EXTRACT PROVIDED Block Start

The main island on which the town sits is the largest of several at the mouth of the Piscataqua River and was originally called "Great Island". Settled in 1623, an earthwork defense was built on Fort Point, which would evolve into Fort William and Mary (rebuilt in 1808 as Fort Constitution). Chartered in 1679 as a parish of Portsmouth, it was incorporated on May 30, 1693, and was named "New Castle" after the fort. Until 1719, it included Rye, then called "Sandy Beach", which was set off as a parish. The principal industries were trade, tavern-keeping, and fishing. There was also agriculture, using the abundant seaweed as fertilizer.

Beginning on June 11, 1682, Great Island experienced a supernatural event—a lithobolia, or "Stone-Throwing Devil", recorded in a 1698 London pamphlet by Richard Chamberlain. On a Sunday night at about 10 o'clock, the tavern home of George Walton, an early settler and planter, was showered with stones thrown "by an invisible hand". Windows were smashed, and the spit in the fireplace leapt into the air, then came down with its point stuck in the back log. When a member of the household retrieved the spit, it flew out the window of its own accord. The gate outside was discovered off its hinges. Rev. Cotton Mather took an interest in the phenomenon, reporting that:

"This disturbance continued from day to day; and sometimes a dismal hollow whistling would be heard, and sometimes the trotting and snorting of a horse, but nothing to be seen.... A man was much hurt by some of the stones. He was a Quaker, and suspected that a woman, who charged him with injustice in detaining some land from her did, by witchcraft, occasion these preternatural occurrences. However, at last they came to an end."

The "Stone-Throwing Devil" created quite a sensation on Great Island. Hundreds of stones mysteriously rained down on George Walton's tavern, as well as onto him and others in the area over the entire summer. Yet no one ever came forward who saw anyone throwing the stones. Many other mysterious events also occurred at that time. Demonic voices were heard, and items were flung about inside Walton's tavern. Prominent Boston minister Increase Mather described the strange events in his book Illustrious Providences.

George Walton, who was in a property boundary dispute with his neighbor, accused her of witchcraft. She, in turn, accused him of being a wizard. Others in the area may also have had reasons to throw stones at Walton. He was a Quaker. Quakers were looked upon with great suspicion by Puritans, and just being a Quaker was a crime. Walton was a successful innkeeper, merchant, and lumberman, and became the largest landowner on the island. Walton was envied by his less industrious neighbors. He was involved in a number of lawsuits over business and property disputes. He also had two Native American employees, which would have caused great concern so soon after war with the Indians (King Philip's War) and because of the uneasy peace that existed. His tavern customers included a variety of rowdy outsiders, including "godless" fishermen, who were considered undesirables by others on the island. Regardless of what caused Walton and his inn to be the victim of a months-long rain of stones, it was the first major outbreak of apparent witchcraft in America.

EXTRACT PROVIDED Block End
INFORMATION SUPPLIED Block Start

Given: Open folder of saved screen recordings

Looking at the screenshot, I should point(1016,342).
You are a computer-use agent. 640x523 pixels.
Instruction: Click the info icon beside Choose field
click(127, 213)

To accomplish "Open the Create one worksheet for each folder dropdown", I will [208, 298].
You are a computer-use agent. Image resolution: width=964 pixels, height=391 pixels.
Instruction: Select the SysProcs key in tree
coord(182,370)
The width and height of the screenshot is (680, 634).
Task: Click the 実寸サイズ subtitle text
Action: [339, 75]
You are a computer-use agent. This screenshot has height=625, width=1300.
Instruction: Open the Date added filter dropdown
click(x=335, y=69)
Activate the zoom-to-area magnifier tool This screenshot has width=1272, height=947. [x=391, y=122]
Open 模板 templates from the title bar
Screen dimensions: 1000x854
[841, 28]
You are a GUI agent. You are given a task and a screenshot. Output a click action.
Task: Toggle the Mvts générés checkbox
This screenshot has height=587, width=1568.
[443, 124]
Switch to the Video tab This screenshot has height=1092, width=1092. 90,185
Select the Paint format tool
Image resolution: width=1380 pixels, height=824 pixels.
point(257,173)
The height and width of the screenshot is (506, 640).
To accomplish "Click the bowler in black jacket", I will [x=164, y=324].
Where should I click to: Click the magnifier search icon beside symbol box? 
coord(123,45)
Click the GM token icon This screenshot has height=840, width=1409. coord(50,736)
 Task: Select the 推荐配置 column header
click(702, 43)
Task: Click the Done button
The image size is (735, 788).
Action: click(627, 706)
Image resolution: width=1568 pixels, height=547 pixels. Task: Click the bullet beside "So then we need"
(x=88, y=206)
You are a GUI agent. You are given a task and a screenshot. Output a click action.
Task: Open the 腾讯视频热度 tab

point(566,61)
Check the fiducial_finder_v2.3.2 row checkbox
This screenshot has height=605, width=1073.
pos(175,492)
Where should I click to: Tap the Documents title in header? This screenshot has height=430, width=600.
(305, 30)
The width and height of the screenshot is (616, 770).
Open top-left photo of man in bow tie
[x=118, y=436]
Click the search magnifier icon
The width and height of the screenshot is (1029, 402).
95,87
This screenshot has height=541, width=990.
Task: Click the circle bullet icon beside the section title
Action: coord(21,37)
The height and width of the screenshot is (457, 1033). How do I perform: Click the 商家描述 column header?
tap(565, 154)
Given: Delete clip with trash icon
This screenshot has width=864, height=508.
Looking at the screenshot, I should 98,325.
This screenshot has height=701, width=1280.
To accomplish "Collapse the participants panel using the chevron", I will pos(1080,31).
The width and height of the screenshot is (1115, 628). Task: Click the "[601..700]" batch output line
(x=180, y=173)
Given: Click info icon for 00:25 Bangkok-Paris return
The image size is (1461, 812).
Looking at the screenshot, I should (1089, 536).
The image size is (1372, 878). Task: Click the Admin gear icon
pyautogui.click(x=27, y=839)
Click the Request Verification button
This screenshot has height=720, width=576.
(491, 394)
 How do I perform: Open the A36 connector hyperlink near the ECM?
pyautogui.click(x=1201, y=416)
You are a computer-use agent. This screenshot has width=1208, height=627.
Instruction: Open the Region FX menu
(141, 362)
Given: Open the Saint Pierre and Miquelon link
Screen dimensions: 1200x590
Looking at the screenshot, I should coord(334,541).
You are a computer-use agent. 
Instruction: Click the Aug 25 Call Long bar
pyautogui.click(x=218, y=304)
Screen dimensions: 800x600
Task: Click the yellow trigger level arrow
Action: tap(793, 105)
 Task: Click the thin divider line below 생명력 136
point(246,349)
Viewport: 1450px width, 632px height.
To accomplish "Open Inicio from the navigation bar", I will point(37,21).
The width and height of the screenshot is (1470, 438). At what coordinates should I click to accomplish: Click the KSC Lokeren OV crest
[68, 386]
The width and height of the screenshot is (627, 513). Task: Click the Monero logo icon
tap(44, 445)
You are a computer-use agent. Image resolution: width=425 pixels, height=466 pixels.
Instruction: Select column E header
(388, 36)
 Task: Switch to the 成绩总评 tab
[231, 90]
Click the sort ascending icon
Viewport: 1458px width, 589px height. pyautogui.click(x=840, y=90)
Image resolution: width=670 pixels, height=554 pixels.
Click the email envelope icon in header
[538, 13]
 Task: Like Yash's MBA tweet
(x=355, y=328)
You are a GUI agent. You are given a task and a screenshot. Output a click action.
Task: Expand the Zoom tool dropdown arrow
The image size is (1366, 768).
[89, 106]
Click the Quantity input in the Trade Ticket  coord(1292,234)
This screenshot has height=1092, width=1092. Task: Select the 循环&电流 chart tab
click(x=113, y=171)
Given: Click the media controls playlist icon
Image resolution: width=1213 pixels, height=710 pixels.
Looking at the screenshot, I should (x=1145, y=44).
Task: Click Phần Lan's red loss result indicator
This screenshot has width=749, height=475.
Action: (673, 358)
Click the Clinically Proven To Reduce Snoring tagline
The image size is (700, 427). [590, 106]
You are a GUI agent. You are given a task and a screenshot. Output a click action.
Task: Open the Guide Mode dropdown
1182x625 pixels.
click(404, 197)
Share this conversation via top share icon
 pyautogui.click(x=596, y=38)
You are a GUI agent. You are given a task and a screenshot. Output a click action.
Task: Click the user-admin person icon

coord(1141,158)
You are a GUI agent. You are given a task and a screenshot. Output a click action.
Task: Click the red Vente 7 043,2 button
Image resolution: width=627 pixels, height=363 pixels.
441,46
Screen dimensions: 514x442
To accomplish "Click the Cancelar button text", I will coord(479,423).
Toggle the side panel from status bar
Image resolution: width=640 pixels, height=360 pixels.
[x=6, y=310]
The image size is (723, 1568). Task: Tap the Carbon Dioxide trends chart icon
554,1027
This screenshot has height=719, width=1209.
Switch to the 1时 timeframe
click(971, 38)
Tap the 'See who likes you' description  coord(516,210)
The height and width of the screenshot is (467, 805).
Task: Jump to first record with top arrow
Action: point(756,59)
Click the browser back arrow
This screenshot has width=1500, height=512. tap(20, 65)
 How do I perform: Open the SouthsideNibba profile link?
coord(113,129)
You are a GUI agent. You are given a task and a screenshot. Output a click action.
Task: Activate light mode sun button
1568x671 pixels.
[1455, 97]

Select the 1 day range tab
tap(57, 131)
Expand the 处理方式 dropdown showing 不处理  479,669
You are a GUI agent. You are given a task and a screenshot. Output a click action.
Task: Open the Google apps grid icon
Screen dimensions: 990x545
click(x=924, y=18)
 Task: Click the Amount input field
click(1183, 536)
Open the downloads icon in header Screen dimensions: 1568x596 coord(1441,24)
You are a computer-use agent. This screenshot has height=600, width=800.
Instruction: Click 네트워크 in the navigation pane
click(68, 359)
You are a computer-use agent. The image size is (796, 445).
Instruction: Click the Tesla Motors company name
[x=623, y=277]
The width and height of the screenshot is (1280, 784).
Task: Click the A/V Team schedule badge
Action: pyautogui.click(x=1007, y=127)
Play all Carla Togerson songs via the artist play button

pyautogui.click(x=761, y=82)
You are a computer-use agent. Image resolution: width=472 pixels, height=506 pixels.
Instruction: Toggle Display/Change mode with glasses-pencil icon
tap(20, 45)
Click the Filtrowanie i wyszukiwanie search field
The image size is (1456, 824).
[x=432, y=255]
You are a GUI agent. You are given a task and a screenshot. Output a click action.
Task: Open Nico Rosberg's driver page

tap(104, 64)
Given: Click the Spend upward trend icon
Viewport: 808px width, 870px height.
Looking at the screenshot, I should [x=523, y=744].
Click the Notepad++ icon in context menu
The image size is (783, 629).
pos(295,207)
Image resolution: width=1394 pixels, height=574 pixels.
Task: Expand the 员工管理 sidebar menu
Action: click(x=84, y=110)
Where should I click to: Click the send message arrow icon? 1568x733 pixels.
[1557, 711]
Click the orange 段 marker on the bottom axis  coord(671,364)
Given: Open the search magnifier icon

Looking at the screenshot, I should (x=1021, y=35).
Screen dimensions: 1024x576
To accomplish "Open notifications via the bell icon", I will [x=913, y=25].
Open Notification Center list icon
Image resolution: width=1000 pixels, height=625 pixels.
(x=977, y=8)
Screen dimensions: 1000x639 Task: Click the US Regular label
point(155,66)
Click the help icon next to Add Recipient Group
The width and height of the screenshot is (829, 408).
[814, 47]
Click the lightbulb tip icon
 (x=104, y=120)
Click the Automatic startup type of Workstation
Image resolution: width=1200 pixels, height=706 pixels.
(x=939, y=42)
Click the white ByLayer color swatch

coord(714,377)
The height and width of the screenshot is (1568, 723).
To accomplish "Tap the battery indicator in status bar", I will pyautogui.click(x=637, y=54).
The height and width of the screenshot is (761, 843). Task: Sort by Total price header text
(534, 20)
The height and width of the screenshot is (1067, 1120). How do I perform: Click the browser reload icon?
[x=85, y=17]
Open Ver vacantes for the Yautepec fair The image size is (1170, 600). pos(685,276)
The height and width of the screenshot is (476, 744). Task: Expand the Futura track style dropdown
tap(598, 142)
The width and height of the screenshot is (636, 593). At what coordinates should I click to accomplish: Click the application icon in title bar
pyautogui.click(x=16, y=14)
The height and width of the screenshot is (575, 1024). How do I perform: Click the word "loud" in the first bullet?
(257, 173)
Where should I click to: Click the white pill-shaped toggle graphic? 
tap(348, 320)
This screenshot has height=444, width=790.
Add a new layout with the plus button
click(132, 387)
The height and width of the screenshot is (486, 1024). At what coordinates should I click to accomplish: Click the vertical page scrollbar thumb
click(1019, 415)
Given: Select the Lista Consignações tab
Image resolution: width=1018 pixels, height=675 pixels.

INFORMATION SUPPLIED Block End

▸ **PROBLEM 1**
Please print the part of the passage on New Castle's history starting at "The main island" and ending at "seaweed as fertilizer.".
▸ **PROBLEM 2**
According to the passage on New Castle's history, in what year was the London pamphlet that recorded the "Stone-Throwing Devil" published?

▸ **SOLUTION 1**
The main island on which the town sits is the largest of several at the mouth of the Piscataqua River and was originally called "Great Island". Settled in 1623, an earthwork defense was built on Fort Point, which would evolve into Fort William and Mary (rebuilt in 1808 as Fort Constitution). Chartered in 1679 as a parish of Portsmouth, it was incorporated on May 30, 1693, and was named "New Castle" after the fort. Until 1719, it included Rye, then called "Sandy Beach", which was set off as a parish. The principal industries were trade, tavern-keeping, and fishing. There was also agriculture, using the abundant seaweed as fertilizer.

▸ **SOLUTION 2**
1698